Es hieß, dass mancher Verbrecher bereits beim Anblick des herannahenden SEK’s das
große Zittern bekommen habe.
    Der Einsatzleiter stieg wieder aus dem Mannschaftswagen
und hielt jetzt ein Megaphon in der Hand. Ungeachtet des heftigen Gewitters, ging
er dicht an das Haus heran. Seine Kollegen blieben demonstrativ zurück.
    »Passen Sie auf«, sagte der Einsatzleiter durchs
Megaphon, »wir wollen Ihnen helfen.« Er wartete kurz auf eine Reaktion, doch es
folgte keine. »Wir möchten Ihnen helfen«, wiederholte er deshalb, »wir sind gekommen,
um die schwierige Situation zu lösen, nicht, um neue Probleme zu schaffen.«
    »Ich wissen«, rief Boris plötzlich, »reden,
reden, reden und dann ich in Zuchthaus.«
    Der Einsatzleiter blieb ruhig: »Sie kommen
in kein Zuchthaus. Wir werden über Ihre Probleme reden. Wenn Sie die Frau freilassen,
ist alles nur noch halb so schlimm.«
    »Nix freilassen«, schallte es zurück.
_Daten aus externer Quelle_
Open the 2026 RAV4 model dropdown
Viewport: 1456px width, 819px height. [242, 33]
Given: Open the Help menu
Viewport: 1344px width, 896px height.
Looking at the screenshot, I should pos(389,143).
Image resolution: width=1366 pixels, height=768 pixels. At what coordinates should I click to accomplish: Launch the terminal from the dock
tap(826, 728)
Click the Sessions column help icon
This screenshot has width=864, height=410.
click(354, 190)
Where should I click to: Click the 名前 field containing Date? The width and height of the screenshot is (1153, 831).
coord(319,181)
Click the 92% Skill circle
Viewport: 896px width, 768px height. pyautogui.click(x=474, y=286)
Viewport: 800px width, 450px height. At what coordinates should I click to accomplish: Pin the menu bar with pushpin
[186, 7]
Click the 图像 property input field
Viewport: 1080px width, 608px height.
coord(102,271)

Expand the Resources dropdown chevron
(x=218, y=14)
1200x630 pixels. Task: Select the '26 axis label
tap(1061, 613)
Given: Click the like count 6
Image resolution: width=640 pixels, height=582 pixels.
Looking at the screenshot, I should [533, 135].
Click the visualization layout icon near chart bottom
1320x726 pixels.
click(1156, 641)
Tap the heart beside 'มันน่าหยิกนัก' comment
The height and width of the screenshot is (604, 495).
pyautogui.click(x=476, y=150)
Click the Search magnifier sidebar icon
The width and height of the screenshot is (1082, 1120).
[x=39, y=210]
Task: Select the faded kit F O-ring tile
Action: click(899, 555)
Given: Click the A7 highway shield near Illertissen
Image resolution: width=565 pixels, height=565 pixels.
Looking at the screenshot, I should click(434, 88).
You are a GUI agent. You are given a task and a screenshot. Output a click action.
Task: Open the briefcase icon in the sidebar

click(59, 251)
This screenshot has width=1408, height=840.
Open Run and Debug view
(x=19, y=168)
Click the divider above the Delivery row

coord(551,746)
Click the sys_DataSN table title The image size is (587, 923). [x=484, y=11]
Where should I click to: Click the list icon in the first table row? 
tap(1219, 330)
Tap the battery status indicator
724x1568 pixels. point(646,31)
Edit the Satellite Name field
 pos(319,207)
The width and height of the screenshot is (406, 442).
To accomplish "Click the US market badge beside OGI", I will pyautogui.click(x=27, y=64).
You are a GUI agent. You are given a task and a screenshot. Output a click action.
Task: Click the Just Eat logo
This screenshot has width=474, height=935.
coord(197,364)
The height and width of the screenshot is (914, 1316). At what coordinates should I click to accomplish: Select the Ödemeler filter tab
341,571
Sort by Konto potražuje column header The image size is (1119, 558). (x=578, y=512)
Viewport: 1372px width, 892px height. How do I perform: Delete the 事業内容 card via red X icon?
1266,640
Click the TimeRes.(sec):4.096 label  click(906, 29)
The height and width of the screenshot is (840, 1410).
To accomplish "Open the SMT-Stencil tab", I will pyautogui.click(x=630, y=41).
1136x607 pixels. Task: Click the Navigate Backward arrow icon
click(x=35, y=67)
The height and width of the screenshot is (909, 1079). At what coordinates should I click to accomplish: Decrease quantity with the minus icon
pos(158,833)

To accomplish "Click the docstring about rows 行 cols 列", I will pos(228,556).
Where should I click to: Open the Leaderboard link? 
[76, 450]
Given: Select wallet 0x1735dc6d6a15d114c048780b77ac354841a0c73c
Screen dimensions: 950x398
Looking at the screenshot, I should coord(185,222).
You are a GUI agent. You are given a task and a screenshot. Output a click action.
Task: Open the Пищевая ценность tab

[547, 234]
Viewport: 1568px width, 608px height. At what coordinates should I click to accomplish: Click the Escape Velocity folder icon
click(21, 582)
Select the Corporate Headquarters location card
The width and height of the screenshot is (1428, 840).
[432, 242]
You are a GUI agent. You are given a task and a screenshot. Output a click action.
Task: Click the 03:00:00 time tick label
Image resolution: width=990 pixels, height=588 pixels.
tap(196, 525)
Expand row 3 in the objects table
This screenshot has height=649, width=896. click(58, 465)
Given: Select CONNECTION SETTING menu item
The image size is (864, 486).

    »Wenn Sie die Frau freilassen«, fuhr der Einsatzleiter
unbeeindruckt fort, »wird alles halb so schlimm. Sie werden in aller Ruhe zu uns
kommen und wir werden eine Lösung finden. Das verspreche ich Ihnen.«
    »Versprechen, versprechen, ich komme runter
und ich komme in Zuchthaus.«
    »Wenn Sie diese Frau erschießen, wird niemand
mehr mit Ihnen reden wollen. Dann haben Sie alles schlimmer gemacht.«
    »Will fort, will fort, verstehst du nix?«,
schrie Boris, »geben mir Auto und lassen mich fahren heim.«
    »Kein Land der Erde wird Sie aufnehmen«, stellte
der Einsatzleiter fest, »auch nicht Ihre Heimat.«
    »Schnauze«, rief Boris, »entweder Auto oder
tot.«
    Der Einsatzleiter spürte, dass es ihm nicht
gelingen würde, auf den Mann einzuwirken. Insgeheim bedauerte er es, keinen Psychologen
mitgenommen zu haben. Er überlegte, wie lange es noch dauern würde, bis die Kollegen
von hinten in das Gebäude eingedrungen waren. Er musste den Litauer unter allen
Umständen ablenken, damit er etwaige Geräusche, welche die Beamten im Innern des
Hauses verursachen würden, nicht hören konnte. Der prasselnde Regen und die Donnerschläge
trugen auch dazu bei.
    »Denken Sie darüber nach«, begann der Einsatzleiter
wieder, »legen Sie die Waffe weg, lassen Sie die Frau frei.«
    Der Litauer sagte nichts, sondern drückte die
Waffe demonstrativ an Susanns rechte Schläfe.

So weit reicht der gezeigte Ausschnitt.